Pelotonnée au coin du feu comme un de ses oiseaux, elle passe son temps à regarder la flamme et se fait du soleil avec ses souvenirs. Dans la grande cheminée lumineuse et brûlante, elle revoit tout son pays : les larges quais pleins de soleil avec le sucre brun des cannes qui ruisselle, et les grains de maïs flottant dans une poussière dorée, puis les siestes d’après-midi, les stores clairs, les nattes de paille, puis les soirs d’étoiles, les mouches enflammées, et des millions de petites ailes qui bourdonnent entre les fleurs et dans les mailles de tulle des moustiquaires.

Et tandis qu’elle rêve ainsi devant la flamme, les jours d’hiver se succèdent toujours plus courts, toujours plus noirs. Tous les matins on ramasse un colibri mort dans la cage ; bientôt il n’en reste plus que deux, deux flocons de plumes vertes qui se hérissent l’un contre l’autre dans un coin…

Ce matin-là, la petite créole n’a pas pu se lever.
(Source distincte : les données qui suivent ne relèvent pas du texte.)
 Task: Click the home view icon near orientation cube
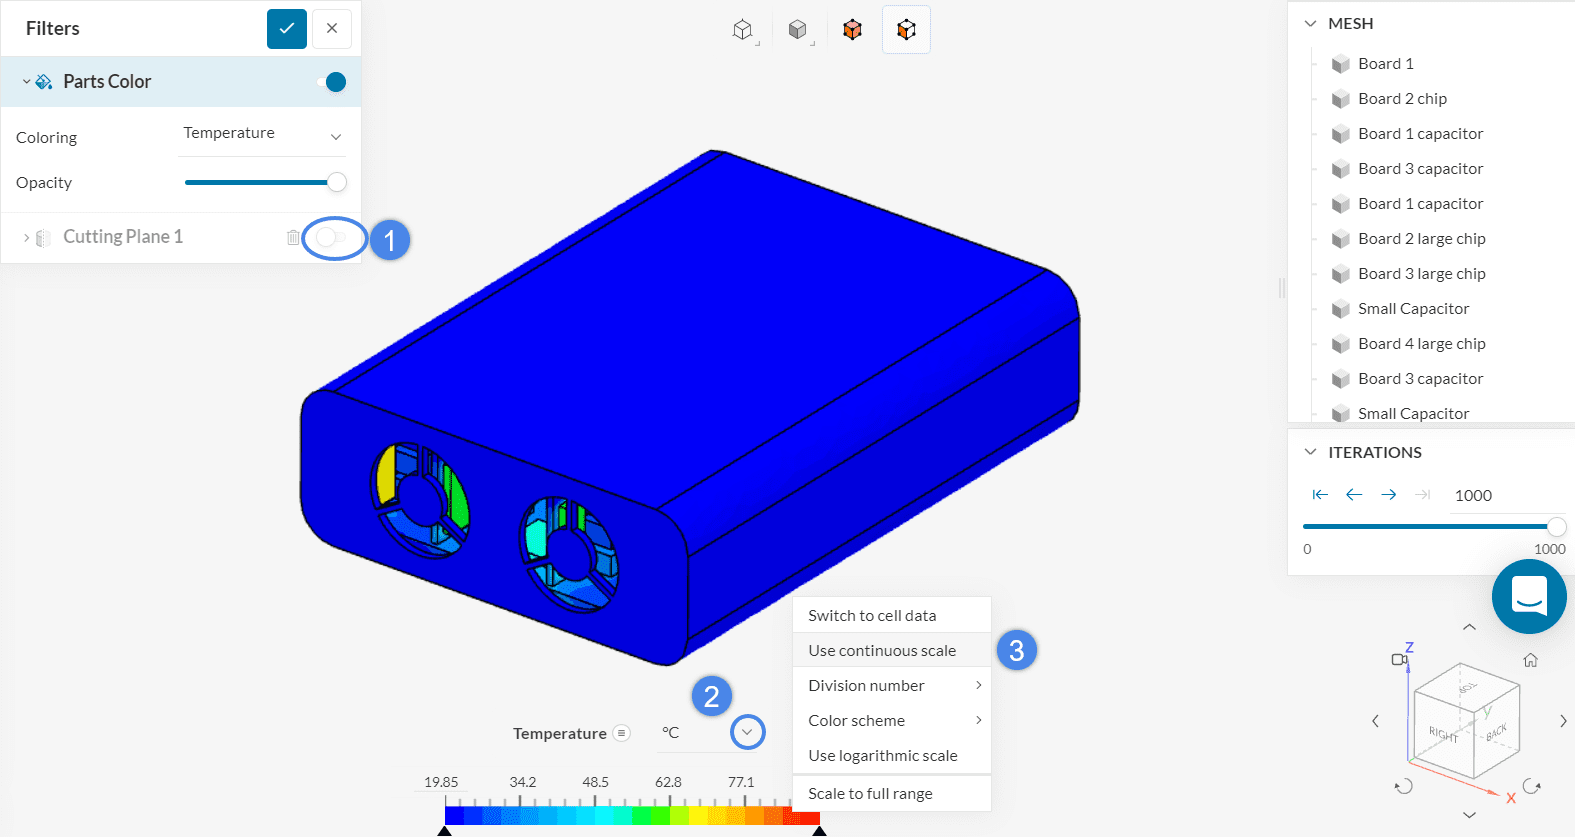point(1530,660)

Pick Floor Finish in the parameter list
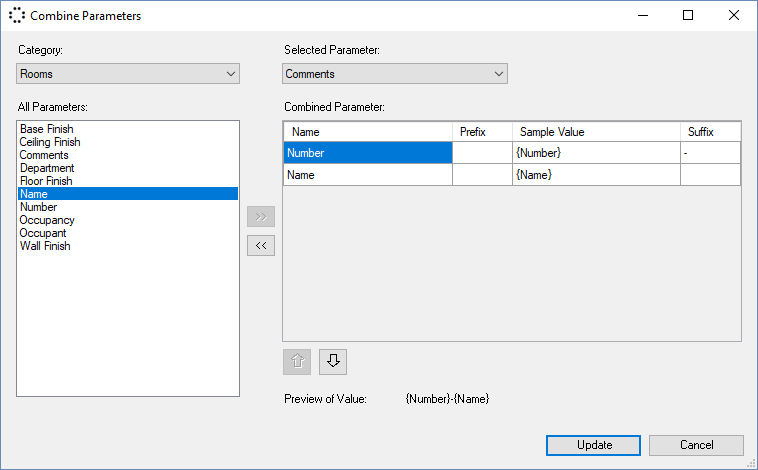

Comme une balancelle mahonnaise prise dans les glaces du Nord, le froid l’étreint, la paralyse. Il fait sombre, la chambre est triste. Le givre a mis sur les vitres un épais rideau de soie mate. La ville semble morte, et, par les rues silencieuses, le chasse-neige à vapeur siffle lamentablement… Dans son lit, pour se distraire, la créole fait luire les paillettes de son éventail et passe son temps à se regarder dans les miroirs de son pays, tout frangés de grandes plumes indiennes.
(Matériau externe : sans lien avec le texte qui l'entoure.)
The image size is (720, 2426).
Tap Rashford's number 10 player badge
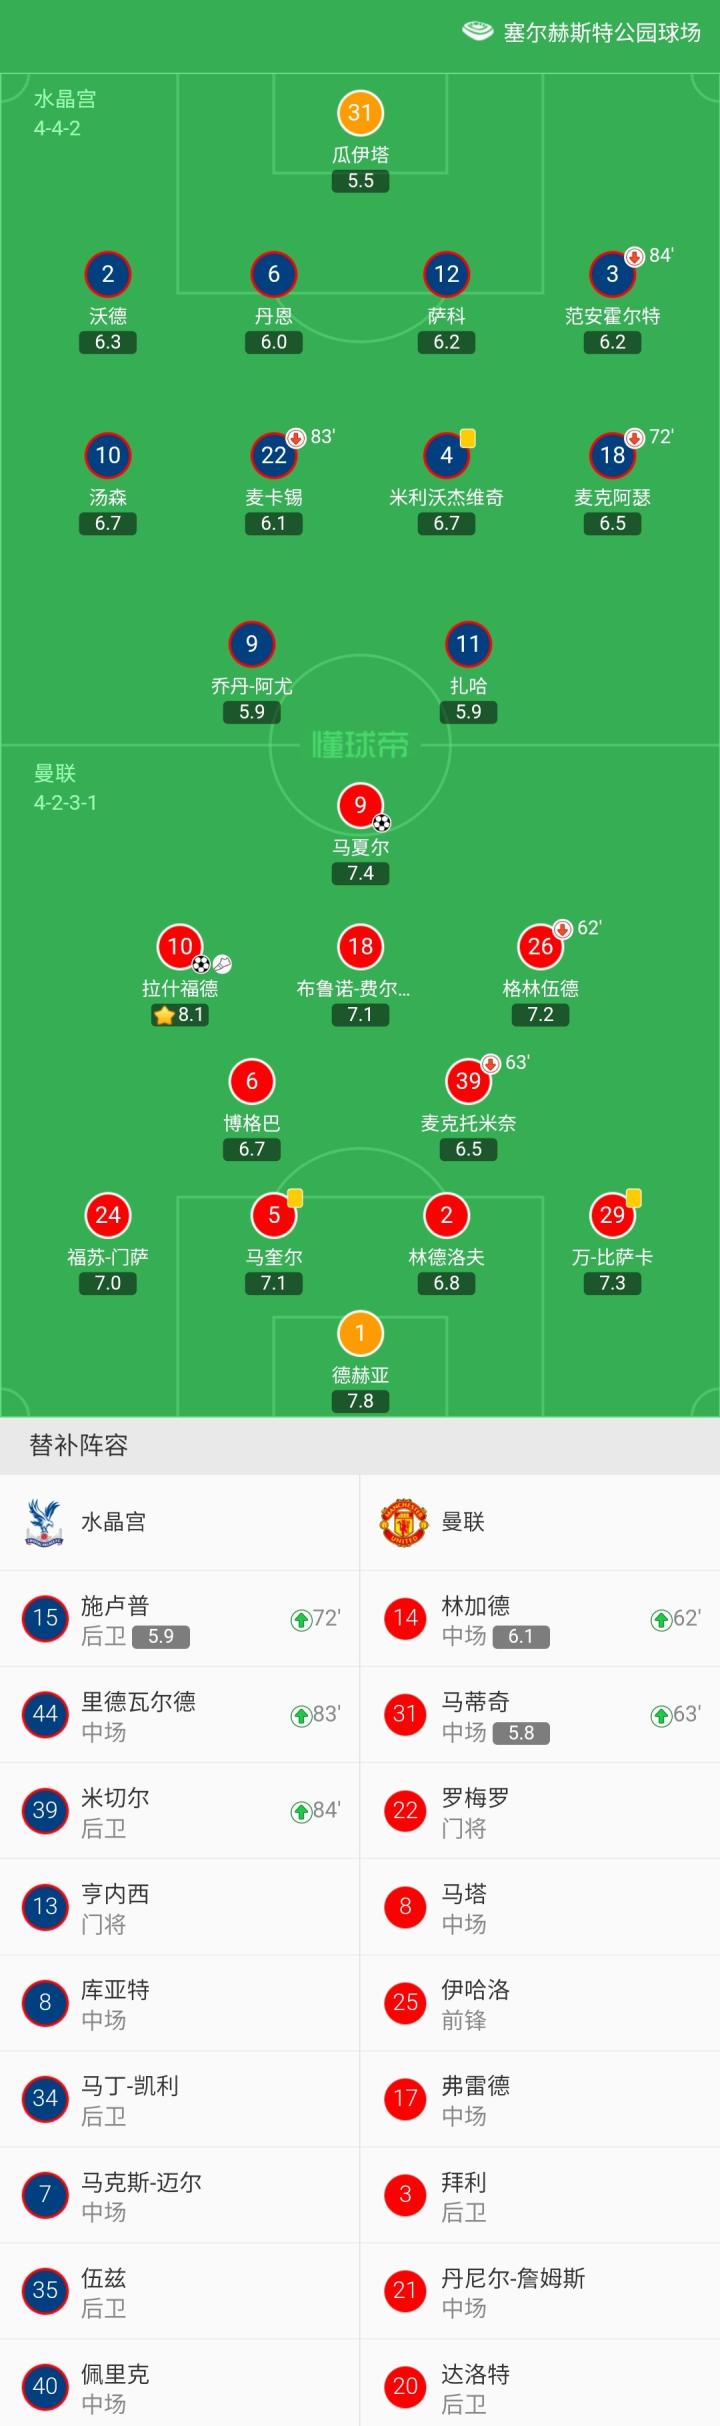coord(180,946)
Toujours plus courts, toujours plus noirs, les jours d’hiver se succèdent. Dans ses courtines de dentelles, la petite créole languit, se désole. Ce qui l’attriste surtout, c’est que de son lit elle ne peut pas voir le feu. Il lui semble qu’elle a perdu sa patrie une seconde fois… De temps en temps elle demande : « Est-ce qu’il y a du feu dans la chambre ? — Mais oui, petite, il y en a. La cheminée est tout en flammes. Entends-tu pétiller le bois, et les pommes de pin qui éclatent ? — Oh ! voyons, voyons. » Mais elle a beau se pencher, la flamme est trop loin d’elle ; elle ne peut pas la voir et cela la désespère. Or, un soir qu’elle est là, pensive et pâle, sa tête au bord de l’oreiller et les yeux toujours tournés vers cette flamme invisible, son ami s’approche d’elle, prend un des miroirs qui sont sur le lit : « Tu veux voir le feu, mignonne… Eh bien ! attends… » Et s’agenouillant devant la cheminée, il essaie de lui envoyer avec son miroir un reflet de la flamme magique : « Peux-tu le voir ? — Non ! je ne vois rien. — Et maintenant… — Non ! pas encore… » Puis, tout à coup, recevant en plein visage un jet de lumière qui l’enveloppe : « Oh ! je le vois ! » dit la créole toute joyeuse, et elle meurt en riant avec deux petites flammes au fond des yeux.